Após declarar publicamente “guerra” ao Banco Central e ameaçar derrubar a decisão da autoridade monetária que decretou a liquidação do Banco Master, o ministro do Tribunal de Contas da União (TCU) Jhonatan de Jesus será o relator de um pedido apresentado pelo Ministério Público junto ao TCU para apurar possíveis irregularidades envolvendo a instituição financeira. O requerimento também mira a conduta do diretor de fiscalização do Banco Central, Ailton de Aquino, além de “outros agentes públicos eventualmente envolvidos”.
O processo trata das operações de aquisição de carteiras de crédito do Banco Master pelo Banco de Brasília (BRB) e foi distribuído a Jhonatan de Jesus por critério de “prevenção”. Segundo o TCU, o caso foi encaminhado à Unidade de Auditoria Especializada em Bancos Públicos e Reguladores Financeiros (AudBancos), responsável pela análise técnica inicial. Ex-deputado federal, o ministro chegou à Corte de Contas com apoio de lideranças do Centrão, especialmente do ex-presidente da Câmara Arthur Lira.
No início deste mês, Jhonatan determinou a realização de uma inspeção com “máxima urgência” no processo do Banco Central que levou à liquidação do Banco Master. Na ocasião, afirmou não ser adequado “antecipar juízo conclusivo” sobre se a autoridade monetária atendeu aos critérios necessários para a medida, mas indicou que poderia desfazer a decisão em “momento oportuno”.
A postura do relator causou reação dentro do próprio TCU e também no Supremo Tribunal Federal, onde ministros alertaram para o risco de a Corte de Contas extrapolar suas competências ao interferir diretamente em uma decisão típica do Banco Central. A avaliação era de que a eventual reversão da liquidação poderia representar insegurança institucional.
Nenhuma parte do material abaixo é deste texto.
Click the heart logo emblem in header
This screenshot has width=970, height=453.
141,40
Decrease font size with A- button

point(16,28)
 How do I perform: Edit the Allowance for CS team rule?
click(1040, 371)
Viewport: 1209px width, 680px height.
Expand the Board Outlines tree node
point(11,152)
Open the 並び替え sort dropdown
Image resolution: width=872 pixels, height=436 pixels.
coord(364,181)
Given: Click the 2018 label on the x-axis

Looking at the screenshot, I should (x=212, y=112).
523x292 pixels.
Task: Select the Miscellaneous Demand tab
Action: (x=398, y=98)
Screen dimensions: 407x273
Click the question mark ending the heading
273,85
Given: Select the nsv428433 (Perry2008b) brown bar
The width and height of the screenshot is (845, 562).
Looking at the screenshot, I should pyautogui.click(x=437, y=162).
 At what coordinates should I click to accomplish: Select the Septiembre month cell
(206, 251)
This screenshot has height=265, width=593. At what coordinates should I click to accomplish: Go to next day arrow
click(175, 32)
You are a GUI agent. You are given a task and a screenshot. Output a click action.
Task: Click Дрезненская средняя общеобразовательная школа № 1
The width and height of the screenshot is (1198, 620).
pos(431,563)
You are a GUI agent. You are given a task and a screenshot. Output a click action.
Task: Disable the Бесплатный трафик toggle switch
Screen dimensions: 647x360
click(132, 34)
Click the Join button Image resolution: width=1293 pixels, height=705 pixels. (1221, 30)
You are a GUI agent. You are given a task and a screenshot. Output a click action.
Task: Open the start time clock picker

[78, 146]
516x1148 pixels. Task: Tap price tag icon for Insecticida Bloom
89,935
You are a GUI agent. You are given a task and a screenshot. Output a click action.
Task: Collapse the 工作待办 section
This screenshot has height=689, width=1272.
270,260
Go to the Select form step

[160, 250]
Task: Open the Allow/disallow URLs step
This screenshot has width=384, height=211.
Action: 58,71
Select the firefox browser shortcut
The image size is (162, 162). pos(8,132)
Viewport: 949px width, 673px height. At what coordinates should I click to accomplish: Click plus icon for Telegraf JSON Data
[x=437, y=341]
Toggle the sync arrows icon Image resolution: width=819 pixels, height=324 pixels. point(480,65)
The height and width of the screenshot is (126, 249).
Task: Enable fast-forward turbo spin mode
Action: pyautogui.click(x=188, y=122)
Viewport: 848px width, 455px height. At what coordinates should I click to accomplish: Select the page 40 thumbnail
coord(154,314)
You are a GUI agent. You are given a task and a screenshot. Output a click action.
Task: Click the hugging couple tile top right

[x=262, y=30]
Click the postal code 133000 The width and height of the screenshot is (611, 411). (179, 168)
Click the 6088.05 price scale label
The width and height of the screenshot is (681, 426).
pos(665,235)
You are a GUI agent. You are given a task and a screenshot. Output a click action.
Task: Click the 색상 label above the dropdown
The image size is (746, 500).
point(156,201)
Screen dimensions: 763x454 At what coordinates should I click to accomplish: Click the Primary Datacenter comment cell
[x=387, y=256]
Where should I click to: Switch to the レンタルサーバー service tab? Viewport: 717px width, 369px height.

Diante da repercussão, Jhonatan recuou da ameaça de anular o processo, e ficou acertada uma inspeção restrita aos documentos do Banco Central, com duração inferior a um mês e sem risco de “ressuscitar” o Banco Master.
Ao acionar o TCU na última sexta-feira, o subprocurador-geral junto ao tribunal, Lucas Rocha Furtado, citou reportagem que revelou o envio de mensagens de Ailton de Aquino ao então presidente do BRB, Paulo Henrique Costa. Nas mensagens, segundo documentos e fontes, o diretor do Banco Central teria solicitado a aquisição de carteiras de crédito para auxiliar o Banco Master a enfrentar dificuldades de liquidez.
De acordo com o pedido, ao menos uma dessas mensagens foi apresentada aos conselheiros do BRB durante reunião do Conselho de Administração realizada em vinte e cinco de março de dois mil e vinte e cinco. No mesmo encontro, o colegiado aprovou a oferta de compra de cinquenta e oito por cento das ações do Banco Master por R$ 2 bilhões.
Para o subprocurador, os fatos “são extremamente preocupantes e revelam indícios de graves irregularidades que não podem ser ignorados”. Ele afirma que a situação exige uma “investigação rigorosa”, sob pena de, se não forem “devidamente apurados e punidos”, os responsáveis contribuírem para a “perpetuação de uma cultura de impunidade e de desrespeito às leis”.
“Trata-se de uma situação que, se confirmada, pode configurar um verdadeiro atentado contra o patrimônio público, com potencial para causar danos irreparáveis ao erário, além de expor um cenário de desvio de finalidade, abuso de poder, falta de transparência e omissão de informações”, escreveu Furtado.
“É inadmissível que um agente público, que deveria zelar pelo bom funcionamento das instituições financeiras, possa ter agido de forma a favorecer interesses obscuros, colocando em risco a credibilidade do sistema financeiro e a confiança da população nas instituições”, concluiu.